Menuju konten utama
Mozaik

Persemar Gontor 1967, Upaya Santri Menggulingkan Pimpinan Pondok

Warsa 1967, Pondok Modern Darussalam Gontor sempat dilanda pergolakan. Imbasnya, seluruh santri dipulangkan dan aktivitas pesantren terhenti. 

Persemar Gontor 1967, Upaya Santri Menggulingkan Pimpinan Pondok
Masjid Atiq tempo dulu. (FOTO/ppikpm.gontor.ac.id)

tirto.id - Saat paceklik, pikiran acap kalut.
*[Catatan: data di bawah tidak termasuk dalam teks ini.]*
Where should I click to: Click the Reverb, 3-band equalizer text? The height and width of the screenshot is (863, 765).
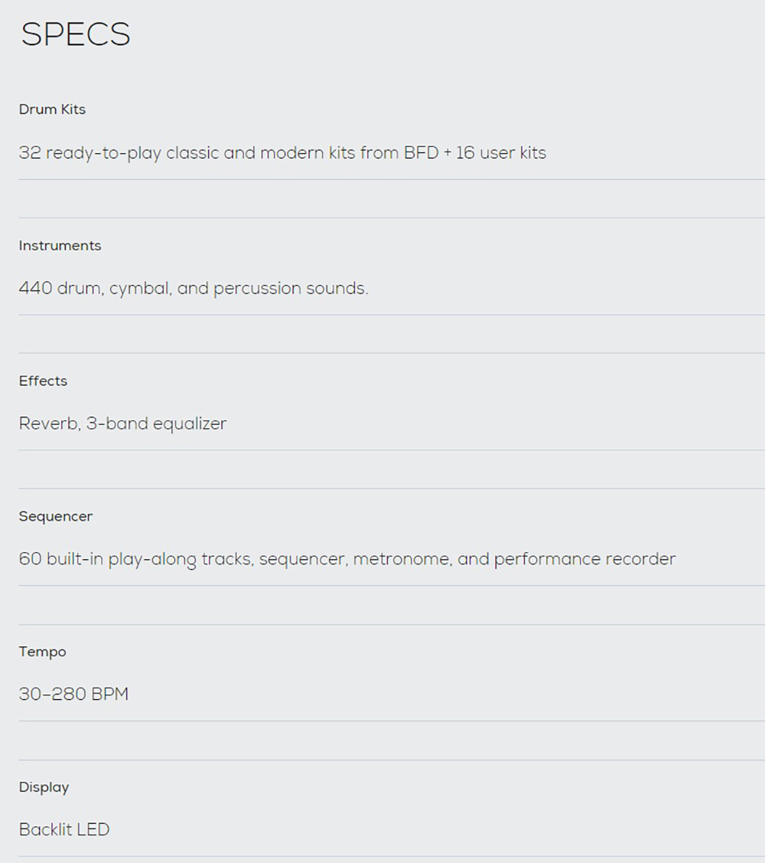click(122, 423)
Seseorang cenderung bertindak ceroboh dalam membuat putusan. Apalagi dalam keadaan perut kosong, seseorang bisa saja nekat melakukan apa pun demi mengisi lambung.
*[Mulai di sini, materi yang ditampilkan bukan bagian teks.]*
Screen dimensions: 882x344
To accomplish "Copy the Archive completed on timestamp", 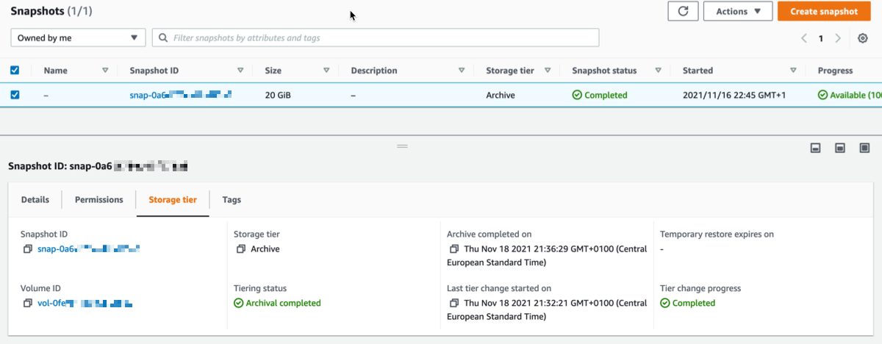I will 454,249.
Warsa 1967, santri Pondok Modern Darussalam Gontor (PMDG) menyebut masa paceklik dengan istilah zaman gemblong. Penyebabnya, kala itu beras cukup langka, dan gemblong yang diolah dari tepung beras ketan dipilih jadi alternatif makanan pokok.
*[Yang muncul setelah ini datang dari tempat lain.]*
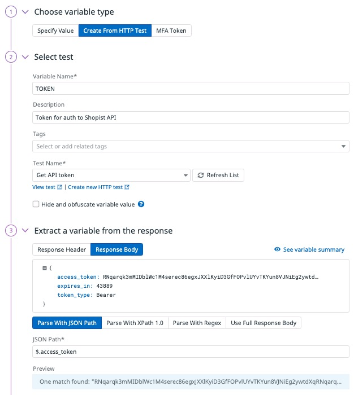Screen dimensions: 354x395
Task: Collapse the JSON response tree minus icon
Action: pos(44,268)
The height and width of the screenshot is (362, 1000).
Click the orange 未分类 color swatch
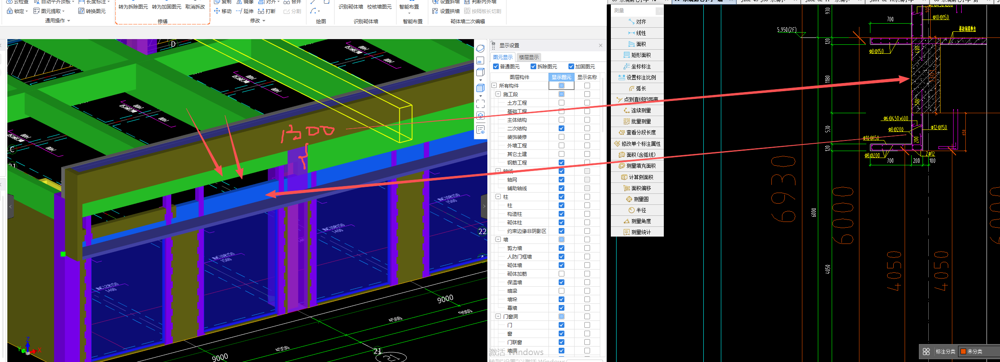point(963,351)
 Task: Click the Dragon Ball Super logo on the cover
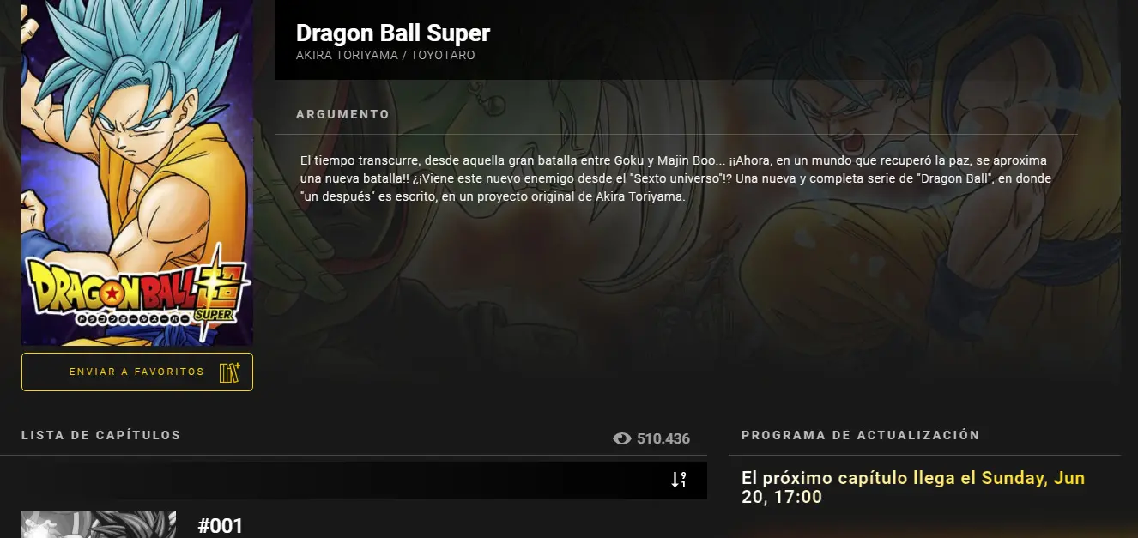[137, 288]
Di Gontor, masa paceklik pernah jadi salah satu biang kerok tragedi kelam yang dikenal dengan Peristiwa Sembilan Belas Maret (Persemar) 1967. Sebagaimana yang disampaikan Akrim Mariyat, setidaknya ada dua alasan penyebab terjadinya tragedi ini.

Pertama adalah ketidakpuasan sekelompok guru dan santri senior atas kesejahteraan pondok, dan yang kedua merupakan bentuk pelampiasan atas kekecewaan.

Kelompok yang menjadi penggerak Persemar 1967 berjuluk Sawadzul A’dzom yang berarti massa berpengaruh. Mereka terdiri dari kalangan guru kawak dan santri senior. Kebanyakan dari kelas 5 yang menjadi mudabir dan konsul di rayon maupun firkah organisasi tertentu. Mereka ditengarai hendak menguasai pondok dengan mencoba mengubah status, posisi, dan orientasi pondok dari rel yang semestinya.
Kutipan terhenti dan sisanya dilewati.